▶ **Fragmento citado**
━━━
Se cumplen hoy 209 años de aquella noche en que nuestros próceres decidieron alzarse en armas contra el poder colonial español y dar a nuestra nación su independencia política. Liberado de las cadenas de opresión colonial, el Paraguay inició su larga marcha en pos de la preservación de su libertad y de su integridad territorial escribiendo con sangre, sudor y lágrimas una épica historia admirada por el mundo entero.

Por tal razón, en retrospectiva, las actuales generaciones de paraguayos y paraguayas tenemos motivos legítimos para sentirnos orgullosos de nuestro pasado como nación y confiar en un futuro mejor, aunque en esta ocasión la magna efeméride patria nos sorprenda en medio de la infortunada pandemia del coronavirus, que tiene en jaque a todo el mundo.

A través del tiempo, nuestro país ha transitado por senderos existenciales álgidos: la guerra de exterminio de la Triple Alianza en el siglo antepasado y la victoriosa del Chaco en el pasado. Nos sobrepusimos a ambos infortunios con heroísmo y gloria, merced al legendario atributo moral de nuestro pueblo de salir airoso en los más difíciles trances de su existencia. Por tanto, la confianza de la presente generación de paraguayos es que, como en otras ocasiones en el pasado, esta vez también sabremos superar la aguda crisis de salud que estamos enfrentando en estos cruciales días con la pandemia.
━━━
▶ **Conjunto de datos**
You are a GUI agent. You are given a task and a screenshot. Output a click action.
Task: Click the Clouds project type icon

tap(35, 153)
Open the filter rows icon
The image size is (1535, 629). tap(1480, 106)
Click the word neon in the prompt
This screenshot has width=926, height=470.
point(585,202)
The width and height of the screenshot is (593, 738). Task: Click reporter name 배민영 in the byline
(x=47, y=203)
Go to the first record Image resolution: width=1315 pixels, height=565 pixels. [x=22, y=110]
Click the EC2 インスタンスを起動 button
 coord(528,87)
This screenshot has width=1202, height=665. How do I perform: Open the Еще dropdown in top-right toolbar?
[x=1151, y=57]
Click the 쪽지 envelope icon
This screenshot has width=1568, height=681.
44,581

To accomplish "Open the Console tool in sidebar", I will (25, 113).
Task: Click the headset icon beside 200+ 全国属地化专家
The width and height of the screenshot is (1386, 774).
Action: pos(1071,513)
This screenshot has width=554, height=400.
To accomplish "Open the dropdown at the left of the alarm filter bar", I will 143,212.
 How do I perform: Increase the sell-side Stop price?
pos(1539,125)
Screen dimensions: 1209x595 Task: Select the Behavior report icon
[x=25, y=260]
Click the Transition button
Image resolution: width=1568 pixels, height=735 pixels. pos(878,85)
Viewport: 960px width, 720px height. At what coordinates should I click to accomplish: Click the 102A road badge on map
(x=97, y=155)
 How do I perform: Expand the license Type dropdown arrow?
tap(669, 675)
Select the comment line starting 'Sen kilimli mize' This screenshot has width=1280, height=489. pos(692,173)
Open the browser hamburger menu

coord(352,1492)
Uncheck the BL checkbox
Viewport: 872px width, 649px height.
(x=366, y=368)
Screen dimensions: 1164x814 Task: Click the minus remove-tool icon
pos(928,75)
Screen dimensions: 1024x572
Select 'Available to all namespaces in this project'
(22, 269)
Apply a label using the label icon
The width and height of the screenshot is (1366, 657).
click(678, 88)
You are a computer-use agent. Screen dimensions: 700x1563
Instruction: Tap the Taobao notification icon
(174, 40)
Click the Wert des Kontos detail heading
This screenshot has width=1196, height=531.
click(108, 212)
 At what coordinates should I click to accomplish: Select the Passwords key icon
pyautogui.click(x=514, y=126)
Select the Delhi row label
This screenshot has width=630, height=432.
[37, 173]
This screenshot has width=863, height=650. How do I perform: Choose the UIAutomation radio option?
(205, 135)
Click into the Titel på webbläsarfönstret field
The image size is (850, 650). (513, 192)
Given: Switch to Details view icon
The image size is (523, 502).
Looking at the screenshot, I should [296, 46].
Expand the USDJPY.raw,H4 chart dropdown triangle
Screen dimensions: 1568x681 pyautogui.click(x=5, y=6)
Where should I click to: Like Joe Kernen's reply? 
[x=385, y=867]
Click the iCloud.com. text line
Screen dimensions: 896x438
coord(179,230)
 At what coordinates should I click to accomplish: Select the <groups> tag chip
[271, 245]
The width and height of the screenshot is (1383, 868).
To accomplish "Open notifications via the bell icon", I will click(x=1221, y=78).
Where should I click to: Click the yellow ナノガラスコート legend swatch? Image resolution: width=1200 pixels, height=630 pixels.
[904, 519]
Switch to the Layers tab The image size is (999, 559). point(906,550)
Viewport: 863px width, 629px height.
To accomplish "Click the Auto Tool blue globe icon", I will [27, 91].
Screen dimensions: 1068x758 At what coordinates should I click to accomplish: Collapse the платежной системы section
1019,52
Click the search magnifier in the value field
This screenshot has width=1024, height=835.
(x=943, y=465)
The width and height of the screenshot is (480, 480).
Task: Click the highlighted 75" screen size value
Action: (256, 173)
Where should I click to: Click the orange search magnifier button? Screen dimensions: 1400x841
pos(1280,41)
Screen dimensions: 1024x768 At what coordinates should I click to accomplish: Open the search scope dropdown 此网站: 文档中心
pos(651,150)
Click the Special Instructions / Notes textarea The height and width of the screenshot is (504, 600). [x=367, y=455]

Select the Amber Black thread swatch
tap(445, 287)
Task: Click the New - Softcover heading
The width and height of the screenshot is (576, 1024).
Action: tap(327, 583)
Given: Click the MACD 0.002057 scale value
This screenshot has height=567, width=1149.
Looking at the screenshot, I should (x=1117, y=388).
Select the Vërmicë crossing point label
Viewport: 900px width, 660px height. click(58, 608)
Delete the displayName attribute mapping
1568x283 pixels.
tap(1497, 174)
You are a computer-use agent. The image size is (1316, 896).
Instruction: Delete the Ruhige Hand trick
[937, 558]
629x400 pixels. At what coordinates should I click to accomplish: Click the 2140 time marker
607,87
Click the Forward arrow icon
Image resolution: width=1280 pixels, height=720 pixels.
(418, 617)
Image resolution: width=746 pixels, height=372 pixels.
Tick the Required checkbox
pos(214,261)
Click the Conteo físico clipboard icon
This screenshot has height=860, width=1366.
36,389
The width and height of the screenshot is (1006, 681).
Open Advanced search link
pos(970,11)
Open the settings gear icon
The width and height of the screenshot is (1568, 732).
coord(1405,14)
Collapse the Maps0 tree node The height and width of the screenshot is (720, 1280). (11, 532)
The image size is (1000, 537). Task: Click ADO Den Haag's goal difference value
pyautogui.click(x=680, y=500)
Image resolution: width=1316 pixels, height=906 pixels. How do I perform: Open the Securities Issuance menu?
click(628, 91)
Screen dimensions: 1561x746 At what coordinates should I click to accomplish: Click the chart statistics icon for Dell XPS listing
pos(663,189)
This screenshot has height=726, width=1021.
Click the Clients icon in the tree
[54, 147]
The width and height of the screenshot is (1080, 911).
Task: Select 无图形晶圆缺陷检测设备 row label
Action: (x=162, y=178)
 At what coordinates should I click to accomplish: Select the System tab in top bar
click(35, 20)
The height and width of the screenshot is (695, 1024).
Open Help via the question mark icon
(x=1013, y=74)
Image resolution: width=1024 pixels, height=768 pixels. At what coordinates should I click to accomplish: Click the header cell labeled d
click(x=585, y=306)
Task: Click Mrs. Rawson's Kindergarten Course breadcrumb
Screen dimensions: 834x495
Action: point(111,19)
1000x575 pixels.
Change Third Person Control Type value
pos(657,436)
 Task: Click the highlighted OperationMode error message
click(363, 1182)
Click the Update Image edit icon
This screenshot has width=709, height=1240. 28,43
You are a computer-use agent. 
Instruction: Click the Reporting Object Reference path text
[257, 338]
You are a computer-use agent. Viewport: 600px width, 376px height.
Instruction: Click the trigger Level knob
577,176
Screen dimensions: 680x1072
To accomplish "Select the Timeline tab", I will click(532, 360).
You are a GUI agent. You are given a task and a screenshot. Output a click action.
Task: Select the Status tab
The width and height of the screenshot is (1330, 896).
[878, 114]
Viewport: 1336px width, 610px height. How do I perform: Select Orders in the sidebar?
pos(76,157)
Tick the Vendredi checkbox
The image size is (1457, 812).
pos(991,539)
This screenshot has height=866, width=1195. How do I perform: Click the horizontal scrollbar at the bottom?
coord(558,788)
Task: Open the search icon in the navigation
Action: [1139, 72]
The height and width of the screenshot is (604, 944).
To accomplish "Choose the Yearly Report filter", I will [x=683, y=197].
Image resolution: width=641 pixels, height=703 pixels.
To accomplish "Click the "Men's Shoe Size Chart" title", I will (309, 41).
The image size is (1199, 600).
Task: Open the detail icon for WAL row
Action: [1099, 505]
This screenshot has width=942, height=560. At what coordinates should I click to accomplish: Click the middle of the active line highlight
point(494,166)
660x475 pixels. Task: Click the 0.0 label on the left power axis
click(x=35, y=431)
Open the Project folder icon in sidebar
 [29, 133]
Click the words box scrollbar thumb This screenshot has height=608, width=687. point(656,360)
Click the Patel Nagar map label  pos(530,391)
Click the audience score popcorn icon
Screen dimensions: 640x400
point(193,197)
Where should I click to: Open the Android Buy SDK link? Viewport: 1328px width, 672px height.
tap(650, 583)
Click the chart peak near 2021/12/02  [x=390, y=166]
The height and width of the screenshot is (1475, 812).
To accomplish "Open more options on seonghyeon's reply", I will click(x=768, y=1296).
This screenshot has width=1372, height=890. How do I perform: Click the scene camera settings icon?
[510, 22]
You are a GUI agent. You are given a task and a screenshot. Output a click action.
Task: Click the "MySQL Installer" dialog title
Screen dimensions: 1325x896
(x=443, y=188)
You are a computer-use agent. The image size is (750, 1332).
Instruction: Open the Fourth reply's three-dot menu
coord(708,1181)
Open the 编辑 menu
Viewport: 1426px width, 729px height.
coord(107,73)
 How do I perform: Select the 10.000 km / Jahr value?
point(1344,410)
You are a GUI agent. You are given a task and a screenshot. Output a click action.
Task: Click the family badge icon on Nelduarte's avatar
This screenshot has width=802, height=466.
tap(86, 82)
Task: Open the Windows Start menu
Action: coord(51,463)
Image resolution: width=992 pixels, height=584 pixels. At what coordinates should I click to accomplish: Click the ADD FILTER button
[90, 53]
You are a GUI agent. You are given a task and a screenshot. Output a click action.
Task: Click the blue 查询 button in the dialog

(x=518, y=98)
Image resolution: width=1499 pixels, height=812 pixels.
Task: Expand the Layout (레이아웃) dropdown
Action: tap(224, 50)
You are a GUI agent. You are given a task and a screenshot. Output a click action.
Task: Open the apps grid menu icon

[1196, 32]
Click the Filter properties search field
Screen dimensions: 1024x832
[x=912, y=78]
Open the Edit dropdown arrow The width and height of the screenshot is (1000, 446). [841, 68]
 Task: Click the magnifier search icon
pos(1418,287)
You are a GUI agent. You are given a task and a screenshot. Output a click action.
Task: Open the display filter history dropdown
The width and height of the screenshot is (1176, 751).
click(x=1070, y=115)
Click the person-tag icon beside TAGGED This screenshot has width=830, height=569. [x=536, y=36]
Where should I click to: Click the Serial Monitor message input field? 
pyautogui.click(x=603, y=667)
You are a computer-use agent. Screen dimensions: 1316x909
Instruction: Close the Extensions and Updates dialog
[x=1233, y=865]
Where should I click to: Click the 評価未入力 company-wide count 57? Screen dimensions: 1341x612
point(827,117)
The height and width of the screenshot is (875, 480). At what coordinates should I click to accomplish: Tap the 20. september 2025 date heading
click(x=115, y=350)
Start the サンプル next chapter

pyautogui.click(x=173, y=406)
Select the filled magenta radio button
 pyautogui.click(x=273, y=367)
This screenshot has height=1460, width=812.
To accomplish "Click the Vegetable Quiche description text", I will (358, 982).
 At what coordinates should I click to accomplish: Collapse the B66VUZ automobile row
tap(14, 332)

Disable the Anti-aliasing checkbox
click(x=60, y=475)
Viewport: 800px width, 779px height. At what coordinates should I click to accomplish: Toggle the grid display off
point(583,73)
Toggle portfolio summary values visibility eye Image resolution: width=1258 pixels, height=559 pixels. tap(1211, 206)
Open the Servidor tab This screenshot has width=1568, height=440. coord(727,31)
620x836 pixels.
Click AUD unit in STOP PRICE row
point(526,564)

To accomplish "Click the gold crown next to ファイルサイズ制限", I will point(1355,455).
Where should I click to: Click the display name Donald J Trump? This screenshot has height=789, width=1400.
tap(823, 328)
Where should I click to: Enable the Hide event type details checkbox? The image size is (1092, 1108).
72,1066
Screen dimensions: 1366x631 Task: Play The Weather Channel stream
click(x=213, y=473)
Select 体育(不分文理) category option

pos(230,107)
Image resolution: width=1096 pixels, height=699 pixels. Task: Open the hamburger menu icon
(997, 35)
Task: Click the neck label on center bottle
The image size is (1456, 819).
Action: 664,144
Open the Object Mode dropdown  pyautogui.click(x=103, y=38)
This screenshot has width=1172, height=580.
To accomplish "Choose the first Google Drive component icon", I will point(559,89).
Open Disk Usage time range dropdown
━━━
▶ **Trabajo por hacer**
Transcribe al pie de la letra el fragmento sobre la independencia del Paraguay entre "Se cumplen hoy" y "el mundo entero.", ambos incluidos.

▶ **Respuesta final**
Se cumplen hoy 209 años de aquella noche en que nuestros próceres decidieron alzarse en armas contra el poder colonial español y dar a nuestra nación su independencia política. Liberado de las cadenas de opresión colonial, el Paraguay inició su larga marcha en pos de la preservación de su libertad y de su integridad territorial escribiendo con sangre, sudor y lágrimas una épica historia admirada por el mundo entero.